#### RECORDS PROVIDED

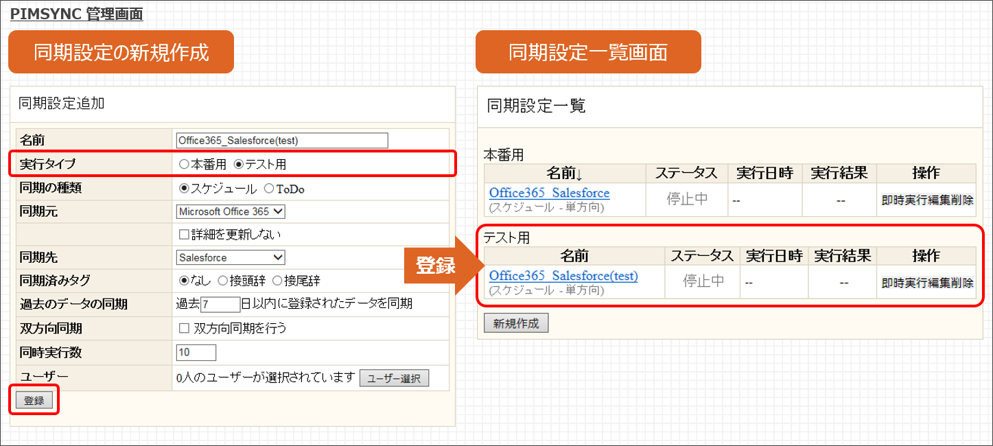Open the Microsoft Office 365 source dropdown
Image resolution: width=993 pixels, height=446 pixels.
[231, 211]
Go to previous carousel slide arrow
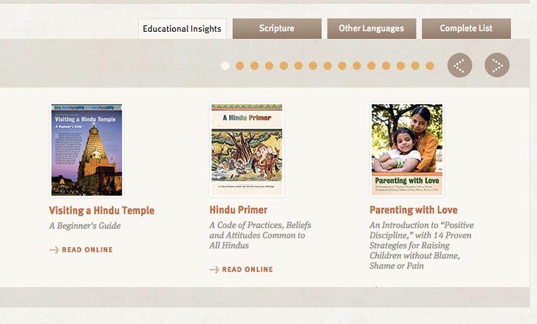The width and height of the screenshot is (537, 324). click(459, 65)
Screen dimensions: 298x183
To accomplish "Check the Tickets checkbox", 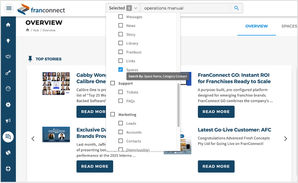I will click(121, 92).
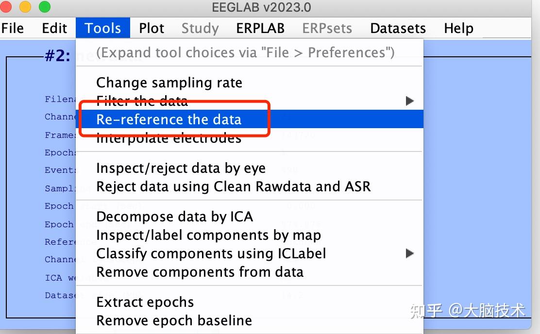The width and height of the screenshot is (540, 334).
Task: Choose Extract epochs
Action: 145,302
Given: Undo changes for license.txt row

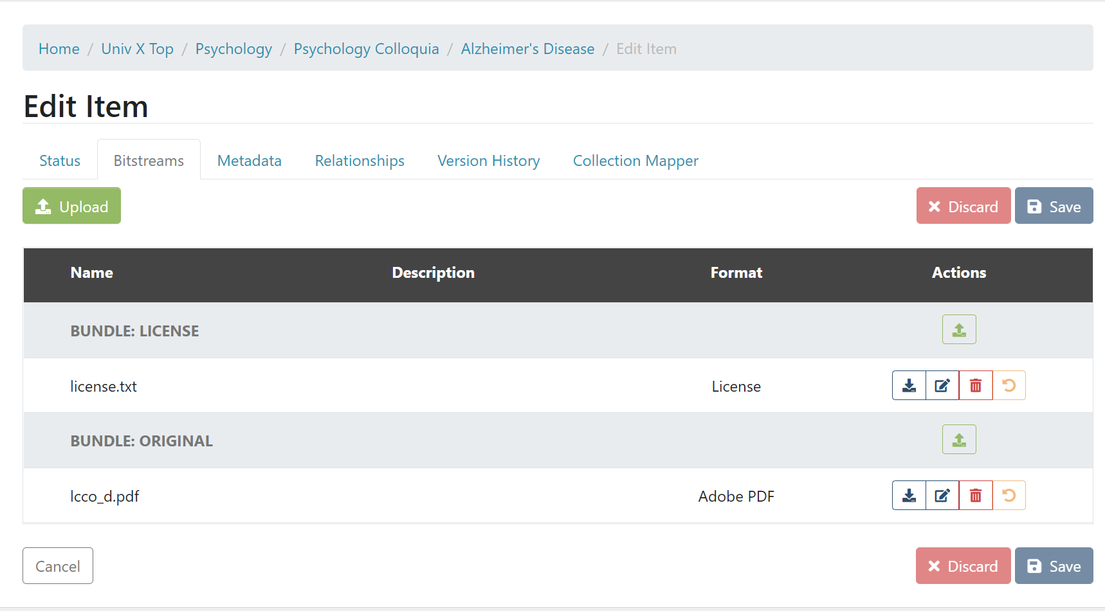Looking at the screenshot, I should [x=1009, y=385].
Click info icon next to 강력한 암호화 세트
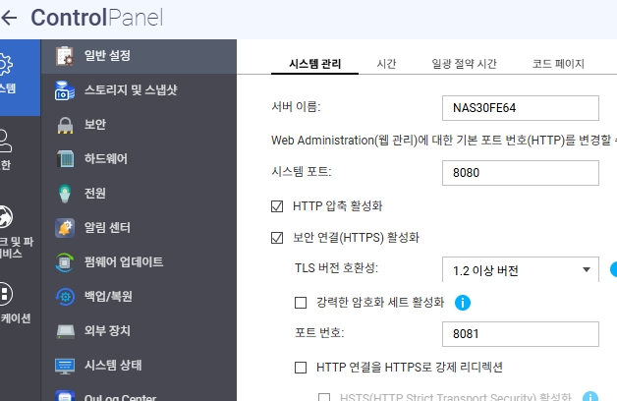This screenshot has height=401, width=617. coord(463,302)
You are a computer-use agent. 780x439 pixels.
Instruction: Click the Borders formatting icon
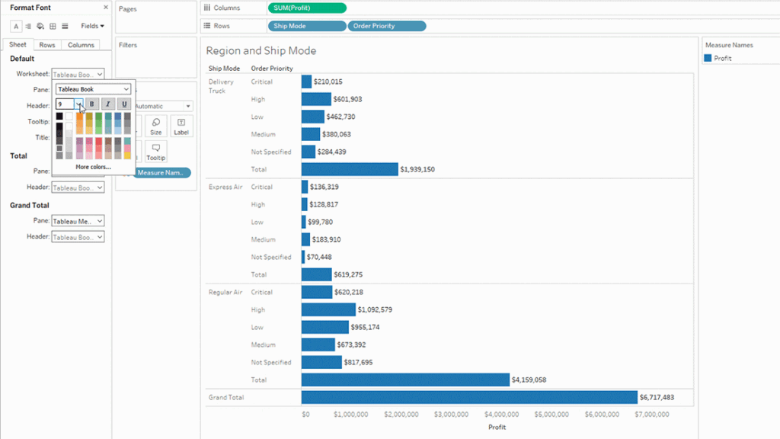(x=53, y=25)
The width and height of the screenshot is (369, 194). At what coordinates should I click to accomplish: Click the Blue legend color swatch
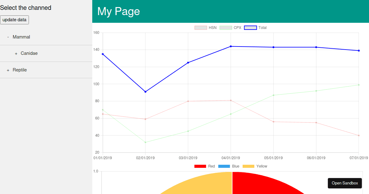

########

EXERCISE BRIEF: Write out the data verbatim, from the line containing "Click info icon next to 강력한 암호화 세트" through the end of the data, leaving out the pictures.

FINAL RESULT:
Click info icon next to 강력한 암호화 세트
This screenshot has height=401, width=617. coord(463,302)
You are a computer-use agent. 780x439 pixels.
Instruction: Click the Borders formatting icon
(x=53, y=25)
The width and height of the screenshot is (369, 194). At what coordinates should I click to accomplish: Click the Blue legend color swatch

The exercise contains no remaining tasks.